» **THE PROBLEM**:
Retype the line with "Where should I" exactly. Then retype every line after it through the end of the entries below, and nothing more, leaving out pictures.

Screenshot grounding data
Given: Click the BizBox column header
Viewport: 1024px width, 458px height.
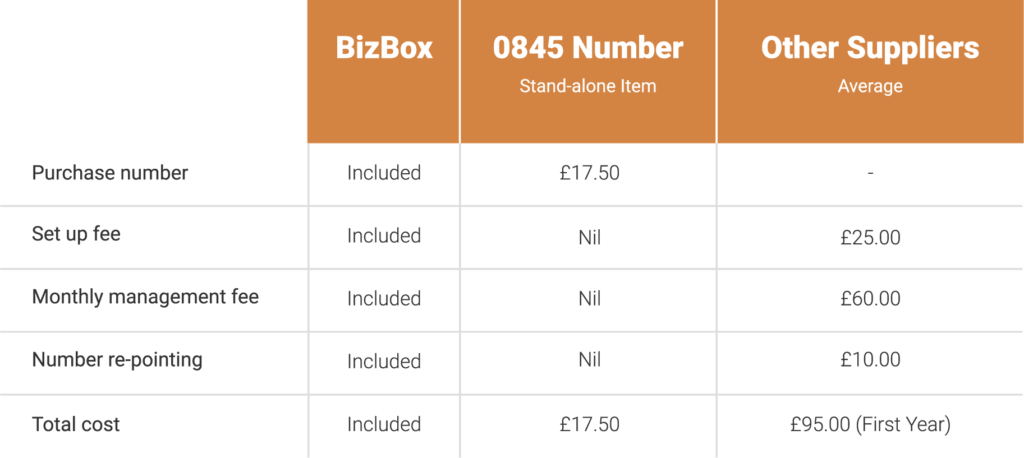Looking at the screenshot, I should tap(384, 48).
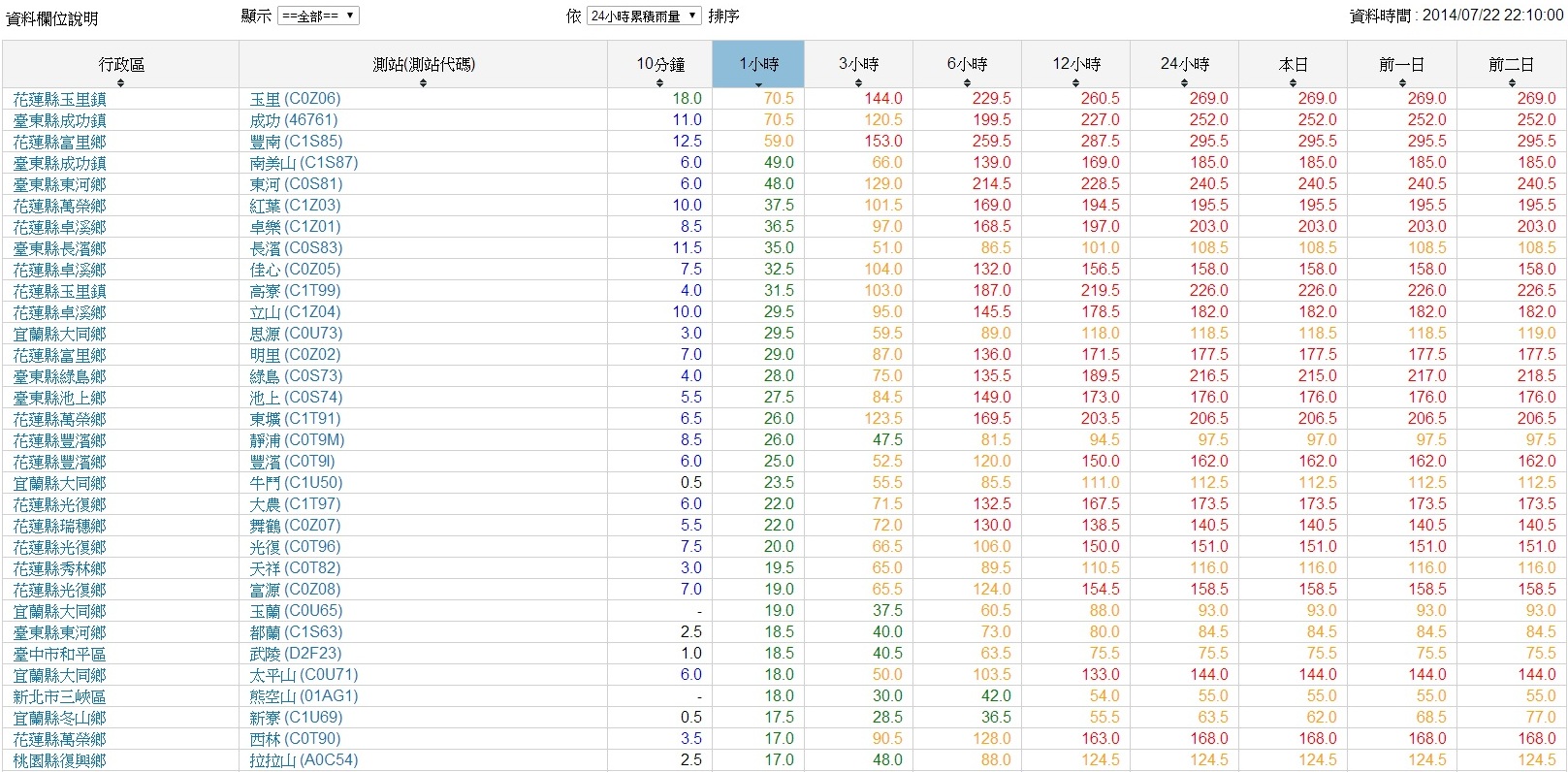Select the 前二日 column header

(x=1511, y=64)
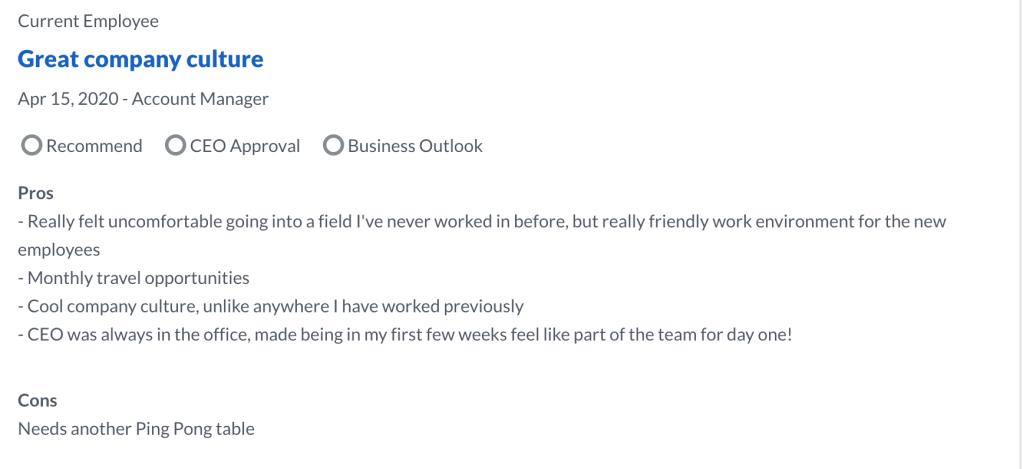Viewport: 1023px width, 469px height.
Task: Click the 'Recommend' label text
Action: pos(94,146)

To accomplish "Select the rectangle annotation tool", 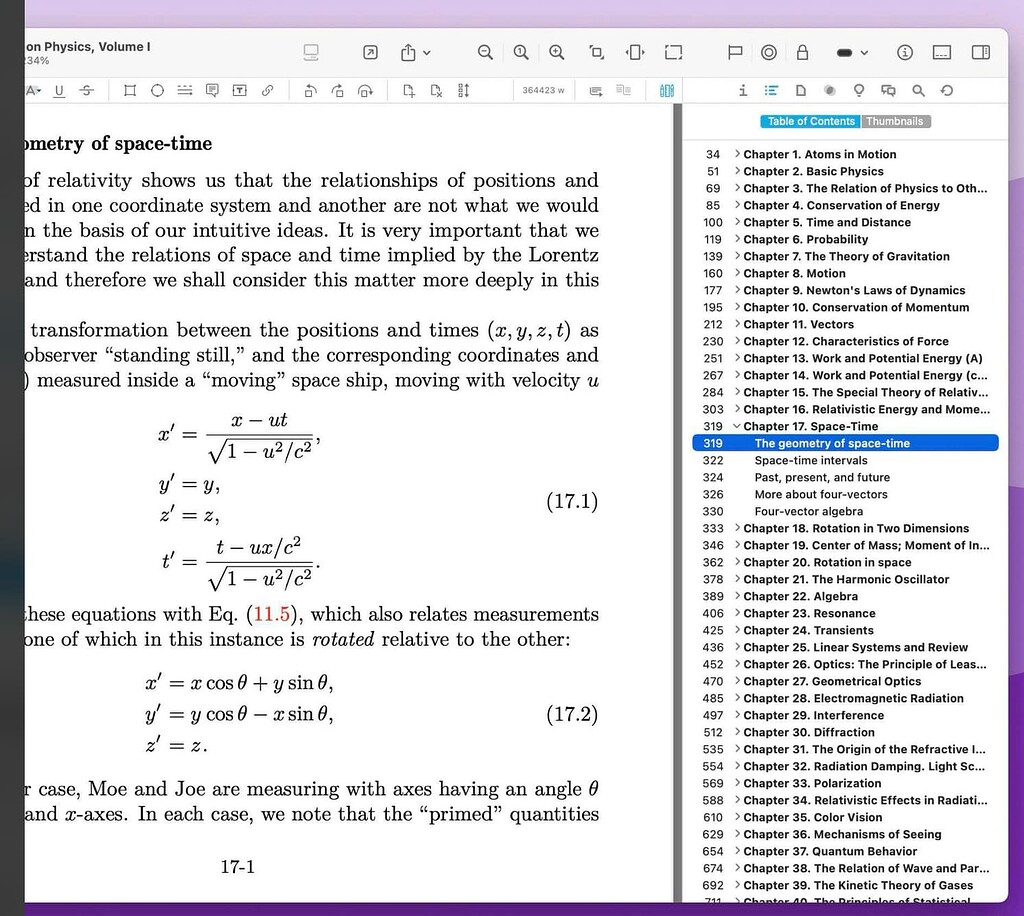I will point(130,90).
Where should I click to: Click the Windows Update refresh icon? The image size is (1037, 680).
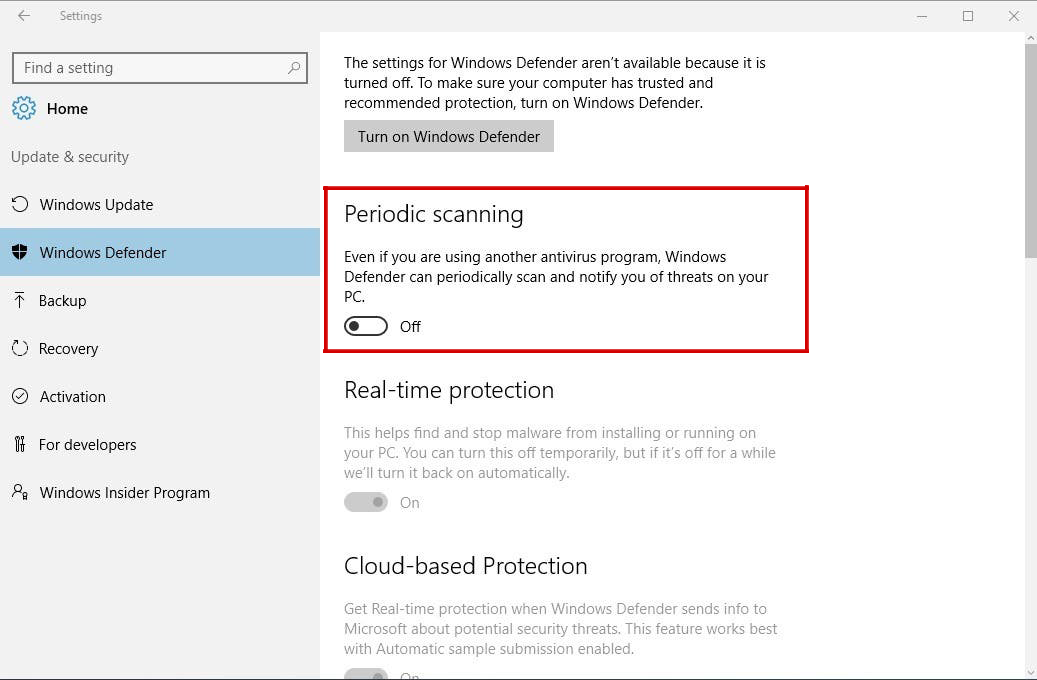point(20,204)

» **RESULT**:
Where should I click to: Click the Windows Update refresh icon? The image size is (1037, 680).
point(20,204)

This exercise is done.